Onshore wind is, by almost every metric, the most obvious answer to Australia’s energy transition. It is cheaper, faster to build, less complex and supported by a mature supply chain. If decarbonisation were simply a question of cost, the path forward would be straightforward: build more onshore wind.
But that is no longer the system we are operating in. Across the National Electricity Market, the constraints on onshore wind are no longer theoretical, they are binding. Social licence is deteriorating, transmission is delayed and congested, and correlation risk is emerging as renewable penetration increases. The marginal megawatt is no longer defined by resource quality, but by whether it can be connected, approved and delivered.
Recent developments in Victoria and Queensland make the point. Transmission projects such as VNI West have become contested infrastructure. Renewable Energy Zones are slower and more complex than anticipated. Projects are being reshaped, not around where the wind blows best, but around where the grid will accept them.
At the same time, the system is becoming more volatile. Periods of low wind are no longer isolated events; they are increasingly correlated across regions. As more capacity is added, these events matter more. What was once a project-level risk is now a system-level constraint.
None of this undermines the case for onshore wind. But it does change its role. Onshore wind remains essential – but it is no longer sufficient.
A market that is adapting, not improving
Recent market activity might suggest otherwise. There has been a noticeable uptick in onshore wind development and M&A. Capital is rotating back into the sector, and well-positioned projects are attracting strong interest.
This is not a sign that the system has become easier, rather a sign that investors have become more strategic.
Wind is increasingly being acquired as part of a portfolio, not as a standalone asset. For independent power producers and infrastructure funds, it provides diversification against solar, improves contract shape for corporate offtakes and reduces exposure to increasingly volatile merchant markets. In that sense, wind is as much a risk management tool as it is a generation technology.
Scarcity is also reshaping behaviour. Connection access, planning approvals and social licence are now critical path items. As a result, developers are willing to pay for projects that have already secured them. The premium is no longer for resource, it is for deliverability.
There is also a forward-looking element. With coal exits accelerating and transmission timelines uncertain, there is a growing recognition that build-out will be slower and more constrained than previously assumed. A project that can be delivered is becoming more valuable than one that is simply cheap on paper.
And increasingly, onshore wind is being used as a platform. Developers positioning for offshore wind are building domestic portfolios now, establishing market presence, operational capability and revenue base ahead of the next phase of the transition.
In short, activity is increasing, but underlying constraints remain.
Offshore wind: expensive, complex and increasingly misunderstood
This is where offshore wind matters.
On any conventional view, it is expensive. Capital costs are high, supply chains are tight and early projects will require significant policy support. At least for now, it is not a merchant technology.
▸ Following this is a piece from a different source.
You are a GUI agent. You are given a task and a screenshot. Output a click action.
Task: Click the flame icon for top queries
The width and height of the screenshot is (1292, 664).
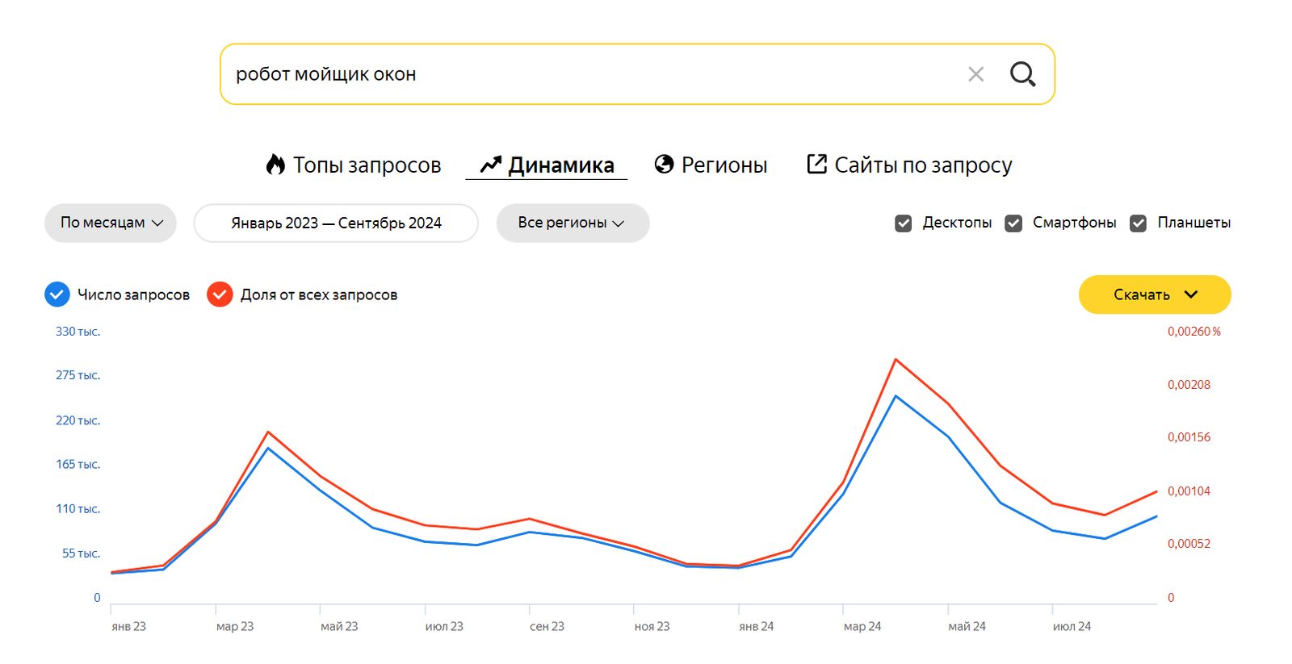275,165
But offshore wind is not competing with onshore wind. It is solving problems that onshore wind cannot.
It offers a different resource profile, stronger, more consistent winds, often generating at times that complement onshore output. It is located closer to load, particularly in Victoria and New South Wales, reducing reliance on long-distance transmission. And it provides scale, multi-gigawatt capacity in locations where that scale is otherwise difficult to achieve.
There is also a growing recognition that the cost comparison itself is framed too narrowly. While offshore wind remains more expensive on a project-level basis today, recent industry analysis points to rapid cost declines driven by turbine scale and materially higher capacity factors, often exceeding 55%, compared to 35–45% for onshore wind.
More importantly, these comparisons rarely capture system value. Offshore wind’s ability to generate more consistently, closer to load and at different times to onshore generation reduces the need for transmission investment, firming and curtailment. On a system-adjusted basis, it may prove competitive or lower cost, over time.
The mistake is to compare offshore wind to onshore wind on cost alone. The relevant question is what it delivers to the system. On that measure, offshore wind begins to look less like an alternative and more like a requirement.
The policy test: Victoria’s contract for difference
If offshore wind is necessary, it is not yet investable without support. That places significant weight on the design of Victoria’s upcoming offshore wind auction, expected to commence in August 2026.
At its core will be a contract-for-difference (CfD). But this cannot be a simple replication of earlier renewable support schemes.
To be effective, the CfD will need to deliver long-term revenue certainty at a level that reflects offshore cost structures and not onshore benchmarks. That implies higher strike prices, longer tenors and credible indexation.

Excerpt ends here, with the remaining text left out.